Texto fornecido -

Há muitas Rainhas de Inglaterra a receberem da PAC…

A reforma da Política Agrícola Comum (PAC), que será concluída este ano, vai no sentido do desenvolvimento sustentável e de uma maior equidade. Mas é ameaçada pela pressão dos grupos agroalimentares, assegura o fundador do movimento Slow Food, num apelo aos cidadãos e aos eurodeputados.
A esperança de uma agricultura europeia mais preocupada com o ambiente e, por isso mesmo, mais justa para o contribuinte e para quem opte por modos de produção sustentáveis, acaba de sofrer um duro golpe. A 28 de janeiro, foi transposta uma etapa decisiva em Bruxelas no longo e complexo processo que irá culminar, a partir de 2014, na nova PAC: o instrumento que irá determinar o futuro da nossa alimentação.
Há 50 anos que a PAC mobiliza cerca de metade do orçamento europeu. Esta reforma será uma ocasião para alterar o paradigma no sentido de uma agricultura mais orientada para o produtivismo e mais respeitadora dos territórios, dos recursos naturais, dos agricultores e dos cidadãos. Até hoje, tem-se dado preferência a práticas agrícolas que prejudicam a fertilidade dos solos, o meio ambiente, as paisagens, à custa de gerações e da biodiversidade e também profundamente iníquas em relação a países terceiros, menos favorecidos. Sem se aperceberem, os europeus estão a apoiar um sistema produtivo prejudicial, que vão acabar por pagar duas vezes: uma primeira vez com os subsídios e uma segunda vez com a reparação dos danos causados – da saúde à segurança dos territórios, passando pela qualidade do ar, da água, dos solos e dos alimentos. A velha PAC foi um fiasco total.

Problema proposto 1 - As afirmações seguintes estão de acordo com o texto sobre a reforma da PAC? Responda sim ou não a cada uma e cite as palavras do texto que o decidem: (a) a PAC mobiliza há 50 anos cerca de metade do orçamento europeu; (b) a nova PAC entrará em vigor a partir de 2010; (c) a velha PAC é apresentada como um êxito.
O texto e as linhas provêm de fontes distintas.

Dados do exercício -
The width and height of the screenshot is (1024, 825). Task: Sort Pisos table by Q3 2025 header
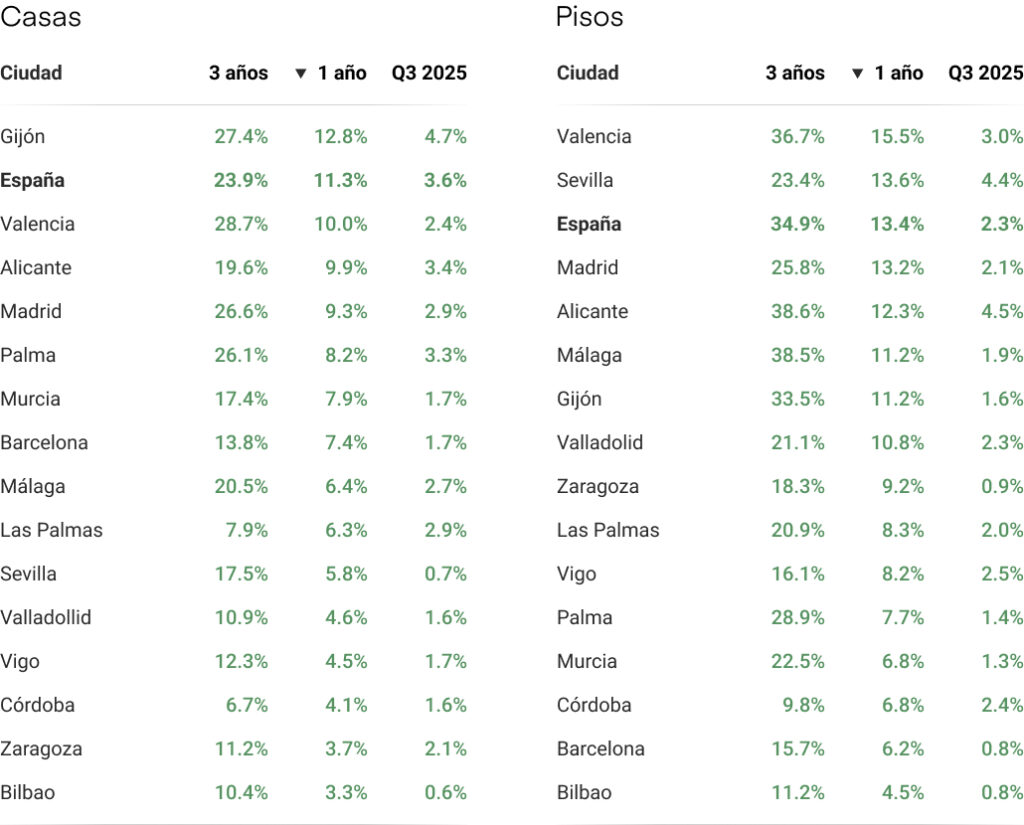pos(985,73)
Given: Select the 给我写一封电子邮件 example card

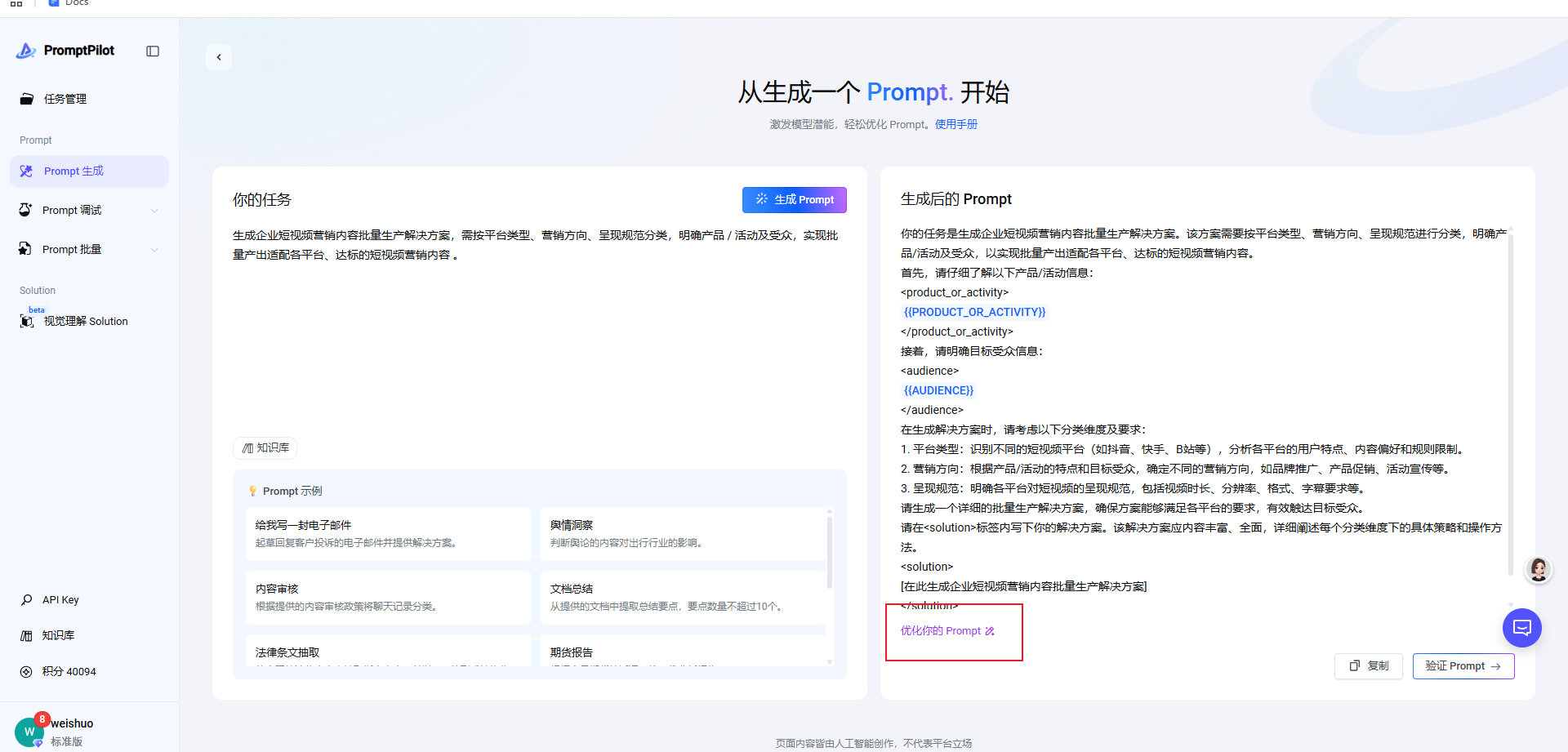Looking at the screenshot, I should pyautogui.click(x=387, y=533).
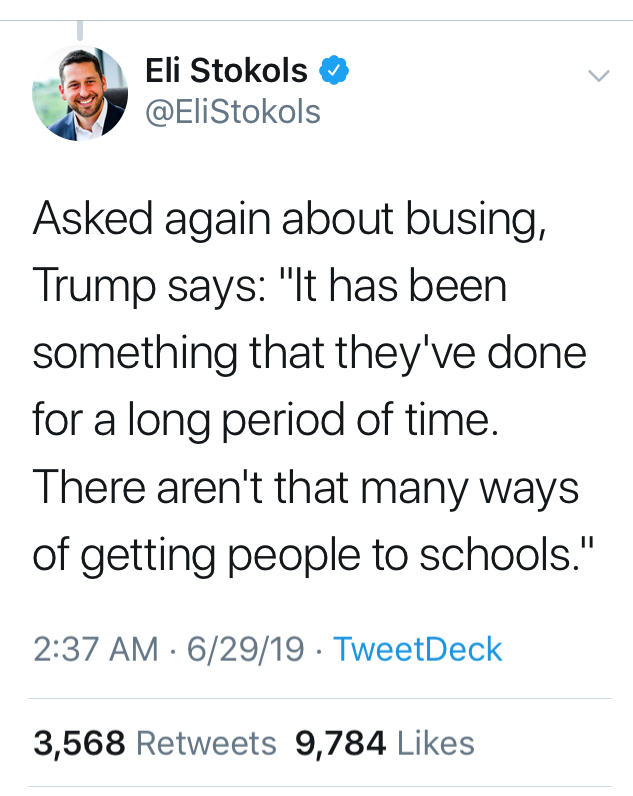Click the "something that they've done" line
The image size is (633, 796).
[309, 354]

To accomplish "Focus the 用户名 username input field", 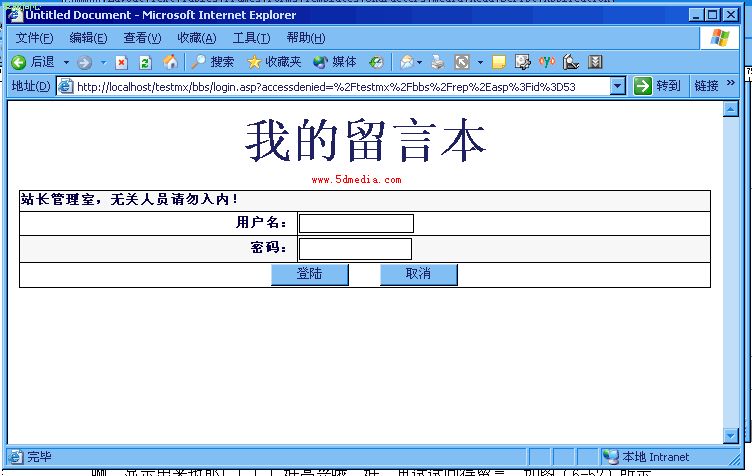I will click(x=356, y=223).
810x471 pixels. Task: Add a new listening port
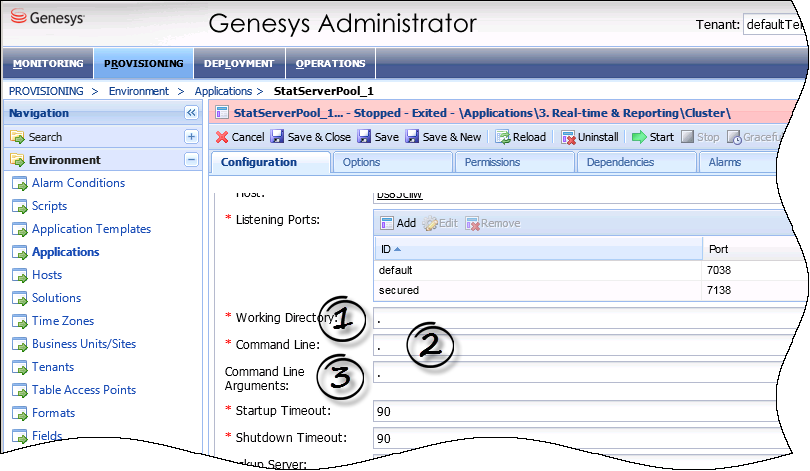(398, 223)
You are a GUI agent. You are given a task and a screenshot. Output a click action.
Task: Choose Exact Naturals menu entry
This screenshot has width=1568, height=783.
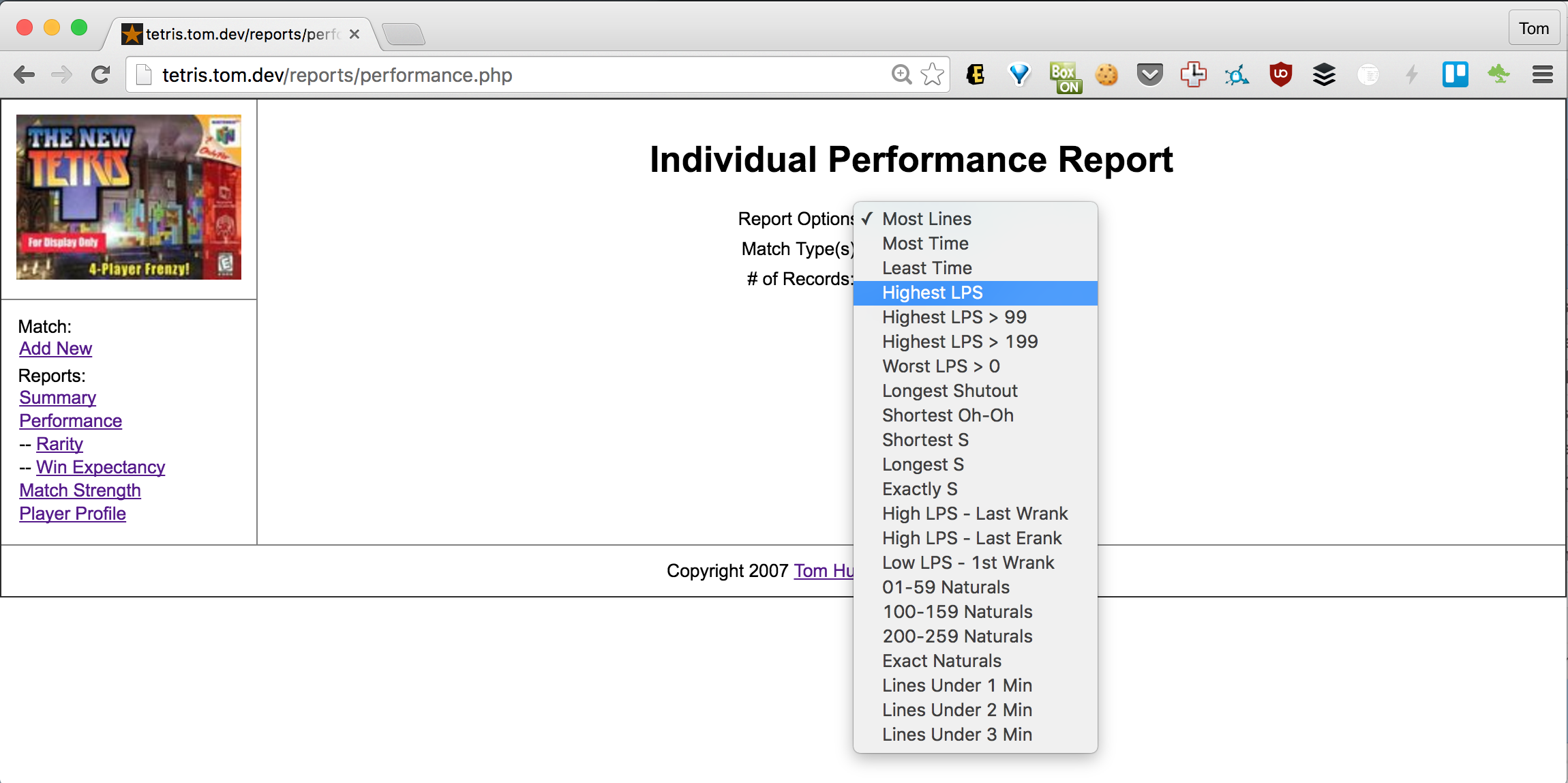(x=941, y=661)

Problema proposto 2 - Indique, copiando-as por inteiro, todas as linhas que contêm a palavra "height".

Resposta esperada 1 -
(a) Sim: "Há 50 anos que a PAC mobiliza cerca de metade do orçamento europeu."
(b) Não: "irá culminar, a partir de 2014, na nova PAC"
(c) Não: "A velha PAC foi um fiasco total."

Resposta esperada 2 -
The width and height of the screenshot is (1024, 825). Task: Sort Pisos table by Q3 2025 header
This screenshot has width=1568, height=783.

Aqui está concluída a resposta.